You know why we use spices in Europe, let's say in the 1100's to 16, 1700's? Because we didn't have a way to preserve the food, we didn't have a way to store the veggies and anything as the right way, so what we did, when the food started to have a bad smell, they added just turmeric. So it gave again a good flavor. It's the same with the Roman army. Before the Romans invaded the planet, nobody knew about bread. The Romans are the ones who spread bread around the planet. Not only that, 80% of the Roman food was made with pepper, black pepper just because they wanted to preserve the taste of, again, that much food. They add tons of pepper in the food. It's very interesting. Do you any ingredients you cannot find today in America for example? You can find absolutely everything.
Suzy Chase: The garam masala spice was really, really wonderful in this potato masala and I actually used twice as much as the recipe called for.
Jean-Christian Jury: I tried to be a bit conservative because a lot of people are not used to those very strong curry. Yeah, of course, you can add as much as you like. Another technique that I just developed right now when I was in India, is about the ginger, or galangal, or turmeric. I don't add them in my cooking anymore. What I do, I juice them, so I have the extract and I have a beautiful liquid with a beautiful color packed with nutrient. When I take my pot away from the stove, I let it ... let just the temperature drop for five minutes and then I add my garlic juice or my turmeric juice, mix it, and the flavor are exceptional. It's much more powerful than cooking the ginger inside the curry. What do you think?

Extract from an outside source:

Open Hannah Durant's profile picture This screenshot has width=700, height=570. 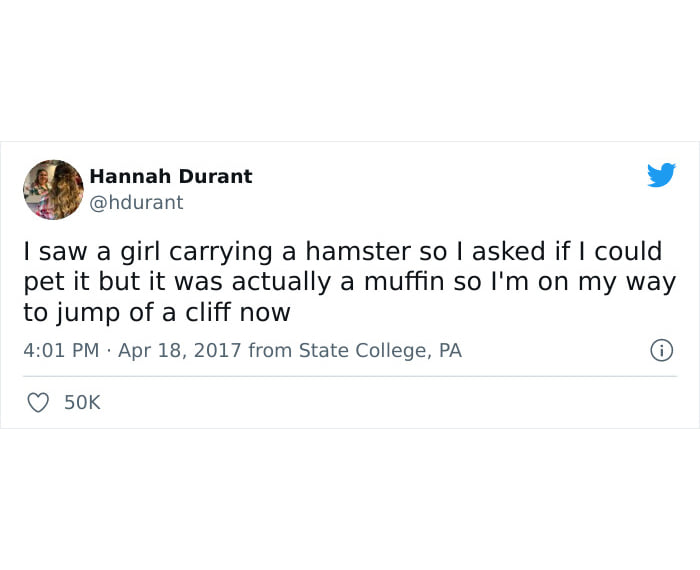53,189
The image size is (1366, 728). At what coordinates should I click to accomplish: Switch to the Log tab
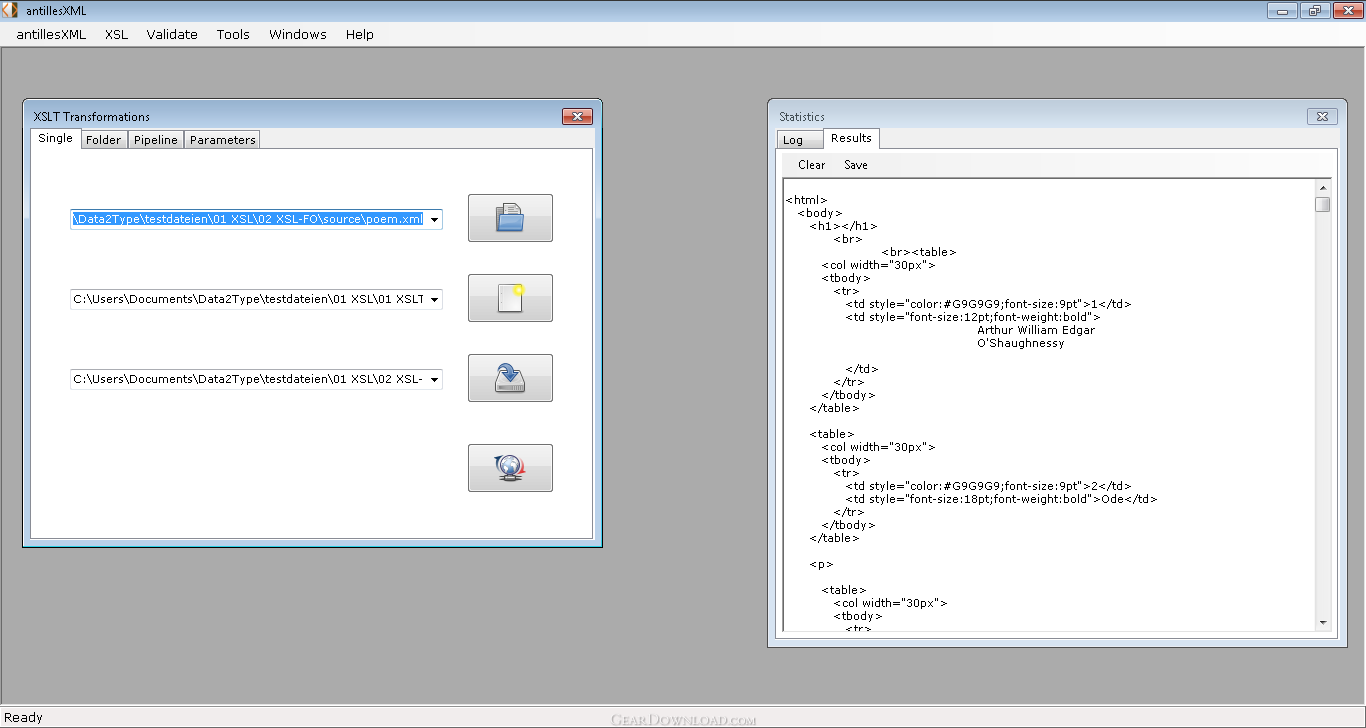[793, 140]
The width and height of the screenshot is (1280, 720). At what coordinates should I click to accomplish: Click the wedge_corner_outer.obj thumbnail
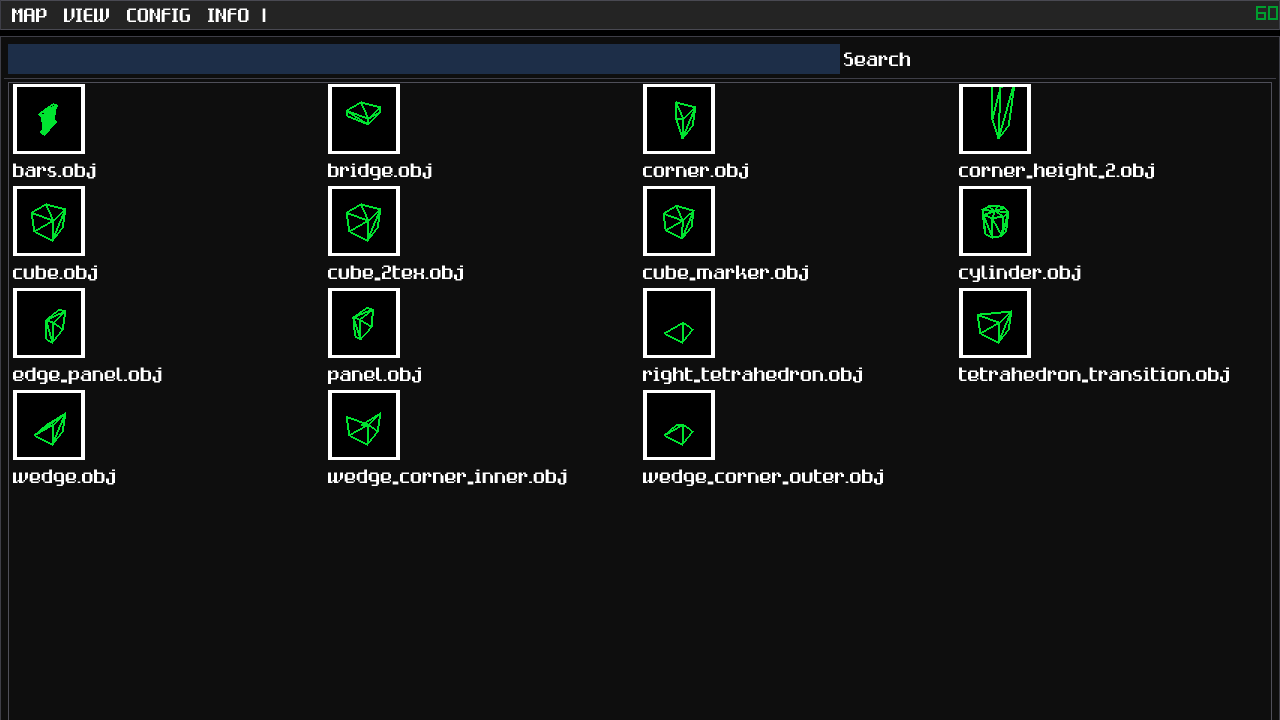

Suzy Chase: So is that your new technique ...
Jean-Christian Jury: Yeah.
Suzy Chase: ... that you developed for adding flavor after ...
Jean-Christian Jury: Yes.
Suzy Chase: ... You cook it? Yeah. Yes, that's great! I'm gonna have to try that out.
Jean-Christian Jury: Yeah, try it.
Suzy Chase: So where can we find you on the web?
Jean-Christian Jury: If you want to try some recipes from the book, just go to my Facebook page. It's just Facebook.com with a slash and my full name jeanchristianjury in one word, and you have access to tons of recipes, also a lot from the book. They can test, see the pictures, and send comments or send questions when they have questions and I think that's the best way to communicate with my fellow home cooks.
Suzy Chase: With this 800 page cookbook, vegan cuisine has never been so beautiful or appealing. Thanks for coming on Cookery by the Book podcast.
Jean-Christian Jury: Thanks for having me.